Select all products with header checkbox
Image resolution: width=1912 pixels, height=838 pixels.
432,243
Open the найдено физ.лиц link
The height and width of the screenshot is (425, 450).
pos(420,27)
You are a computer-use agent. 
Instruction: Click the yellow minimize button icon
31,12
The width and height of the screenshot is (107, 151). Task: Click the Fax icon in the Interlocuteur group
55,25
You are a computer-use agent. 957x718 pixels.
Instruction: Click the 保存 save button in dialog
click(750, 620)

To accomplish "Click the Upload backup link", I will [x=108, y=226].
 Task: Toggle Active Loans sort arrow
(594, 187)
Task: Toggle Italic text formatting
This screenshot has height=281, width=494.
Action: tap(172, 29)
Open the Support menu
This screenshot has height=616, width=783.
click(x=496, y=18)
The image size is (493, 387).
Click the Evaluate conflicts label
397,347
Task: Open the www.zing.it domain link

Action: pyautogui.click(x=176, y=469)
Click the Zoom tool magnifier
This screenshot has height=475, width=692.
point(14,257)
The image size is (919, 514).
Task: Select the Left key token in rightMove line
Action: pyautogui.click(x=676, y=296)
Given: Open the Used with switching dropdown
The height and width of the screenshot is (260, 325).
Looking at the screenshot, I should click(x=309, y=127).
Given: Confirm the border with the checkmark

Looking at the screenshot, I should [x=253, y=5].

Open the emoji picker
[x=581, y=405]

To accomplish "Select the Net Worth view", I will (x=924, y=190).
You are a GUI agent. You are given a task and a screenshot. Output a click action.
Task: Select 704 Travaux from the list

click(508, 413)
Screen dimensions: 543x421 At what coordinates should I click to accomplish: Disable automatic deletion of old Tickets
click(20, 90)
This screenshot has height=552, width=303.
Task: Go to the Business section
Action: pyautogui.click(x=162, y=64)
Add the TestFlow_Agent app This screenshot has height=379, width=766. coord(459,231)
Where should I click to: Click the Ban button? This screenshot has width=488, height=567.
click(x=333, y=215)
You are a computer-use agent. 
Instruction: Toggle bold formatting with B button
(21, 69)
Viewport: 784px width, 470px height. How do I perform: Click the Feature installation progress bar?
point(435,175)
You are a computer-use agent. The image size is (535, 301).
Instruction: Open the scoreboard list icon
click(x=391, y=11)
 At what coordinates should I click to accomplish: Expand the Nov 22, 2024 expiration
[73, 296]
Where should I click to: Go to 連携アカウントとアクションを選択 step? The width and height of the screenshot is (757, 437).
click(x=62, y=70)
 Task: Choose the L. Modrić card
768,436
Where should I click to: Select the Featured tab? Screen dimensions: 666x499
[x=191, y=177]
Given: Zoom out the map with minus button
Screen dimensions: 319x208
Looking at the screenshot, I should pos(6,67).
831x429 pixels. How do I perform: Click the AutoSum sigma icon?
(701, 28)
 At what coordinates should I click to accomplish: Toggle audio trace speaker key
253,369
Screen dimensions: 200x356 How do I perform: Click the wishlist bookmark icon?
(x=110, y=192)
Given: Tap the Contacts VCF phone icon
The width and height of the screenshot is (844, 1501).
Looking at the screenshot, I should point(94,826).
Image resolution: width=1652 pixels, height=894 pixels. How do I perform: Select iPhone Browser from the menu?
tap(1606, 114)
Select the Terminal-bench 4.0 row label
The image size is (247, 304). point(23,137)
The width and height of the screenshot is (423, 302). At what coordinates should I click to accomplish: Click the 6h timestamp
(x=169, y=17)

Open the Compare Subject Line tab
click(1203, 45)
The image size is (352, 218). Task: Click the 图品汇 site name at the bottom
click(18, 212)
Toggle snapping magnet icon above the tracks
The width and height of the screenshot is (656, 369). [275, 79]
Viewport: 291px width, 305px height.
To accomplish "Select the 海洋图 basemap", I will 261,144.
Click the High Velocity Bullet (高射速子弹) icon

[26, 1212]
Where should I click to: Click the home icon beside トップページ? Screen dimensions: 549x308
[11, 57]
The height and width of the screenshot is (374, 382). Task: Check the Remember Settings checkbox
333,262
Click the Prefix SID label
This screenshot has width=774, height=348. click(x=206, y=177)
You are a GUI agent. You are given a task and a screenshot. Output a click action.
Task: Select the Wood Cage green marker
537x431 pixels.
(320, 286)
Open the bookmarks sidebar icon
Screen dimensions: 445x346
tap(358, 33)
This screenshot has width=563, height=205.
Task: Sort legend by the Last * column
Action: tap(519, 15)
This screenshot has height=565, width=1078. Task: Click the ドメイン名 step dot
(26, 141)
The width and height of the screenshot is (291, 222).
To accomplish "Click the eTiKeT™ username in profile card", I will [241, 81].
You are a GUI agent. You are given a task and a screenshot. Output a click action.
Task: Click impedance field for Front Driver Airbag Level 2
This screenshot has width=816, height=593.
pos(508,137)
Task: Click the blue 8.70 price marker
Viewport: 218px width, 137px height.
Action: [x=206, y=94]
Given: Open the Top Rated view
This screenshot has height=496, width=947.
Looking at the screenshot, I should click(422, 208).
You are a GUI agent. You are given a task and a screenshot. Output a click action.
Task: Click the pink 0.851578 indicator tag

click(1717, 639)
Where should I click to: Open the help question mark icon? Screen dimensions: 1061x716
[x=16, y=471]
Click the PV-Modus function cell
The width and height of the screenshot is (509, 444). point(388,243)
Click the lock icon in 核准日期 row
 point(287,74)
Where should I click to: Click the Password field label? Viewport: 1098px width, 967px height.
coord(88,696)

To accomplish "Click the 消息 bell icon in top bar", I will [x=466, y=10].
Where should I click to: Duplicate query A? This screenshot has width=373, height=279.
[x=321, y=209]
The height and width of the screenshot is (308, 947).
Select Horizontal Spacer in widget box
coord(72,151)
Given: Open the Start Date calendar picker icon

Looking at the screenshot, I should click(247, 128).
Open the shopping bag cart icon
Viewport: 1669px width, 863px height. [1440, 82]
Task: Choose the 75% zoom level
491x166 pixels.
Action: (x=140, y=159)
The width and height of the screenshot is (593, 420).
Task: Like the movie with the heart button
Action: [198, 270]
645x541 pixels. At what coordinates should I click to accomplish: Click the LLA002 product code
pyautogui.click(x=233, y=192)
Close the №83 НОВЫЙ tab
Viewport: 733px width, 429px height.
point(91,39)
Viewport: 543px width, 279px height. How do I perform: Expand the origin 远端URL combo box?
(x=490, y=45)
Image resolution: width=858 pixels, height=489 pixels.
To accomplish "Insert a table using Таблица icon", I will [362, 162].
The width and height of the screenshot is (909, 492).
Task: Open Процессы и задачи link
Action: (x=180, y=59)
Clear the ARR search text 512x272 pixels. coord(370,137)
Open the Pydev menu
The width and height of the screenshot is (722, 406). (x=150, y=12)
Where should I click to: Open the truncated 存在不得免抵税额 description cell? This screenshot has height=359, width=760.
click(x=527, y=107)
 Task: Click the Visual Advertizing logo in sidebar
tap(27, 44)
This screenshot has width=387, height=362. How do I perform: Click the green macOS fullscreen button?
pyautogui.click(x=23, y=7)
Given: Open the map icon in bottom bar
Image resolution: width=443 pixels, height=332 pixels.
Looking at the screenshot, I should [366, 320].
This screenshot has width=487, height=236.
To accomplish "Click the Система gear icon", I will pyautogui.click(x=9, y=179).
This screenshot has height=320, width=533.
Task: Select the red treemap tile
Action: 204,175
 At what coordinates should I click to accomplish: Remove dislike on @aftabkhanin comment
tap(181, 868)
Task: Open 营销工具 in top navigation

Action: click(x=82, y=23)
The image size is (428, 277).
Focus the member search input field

------------------------

_Exercise requirements_
What is needed is an exact copy of the entries above, from the first line through the line holding "Open the Support menu", with both of those lines kept; please give nothing else.

_Solved problem_
Select all products with header checkbox
Image resolution: width=1912 pixels, height=838 pixels.
432,243
Open the найдено физ.лиц link
The height and width of the screenshot is (425, 450).
pos(420,27)
You are a computer-use agent. 
Instruction: Click the yellow minimize button icon
31,12
The width and height of the screenshot is (107, 151). Task: Click the Fax icon in the Interlocuteur group
55,25
You are a computer-use agent. 957x718 pixels.
Instruction: Click the 保存 save button in dialog
click(750, 620)

To accomplish "Click the Upload backup link", I will [x=108, y=226].
 Task: Toggle Active Loans sort arrow
(594, 187)
Task: Toggle Italic text formatting
This screenshot has height=281, width=494.
Action: tap(172, 29)
Open the Support menu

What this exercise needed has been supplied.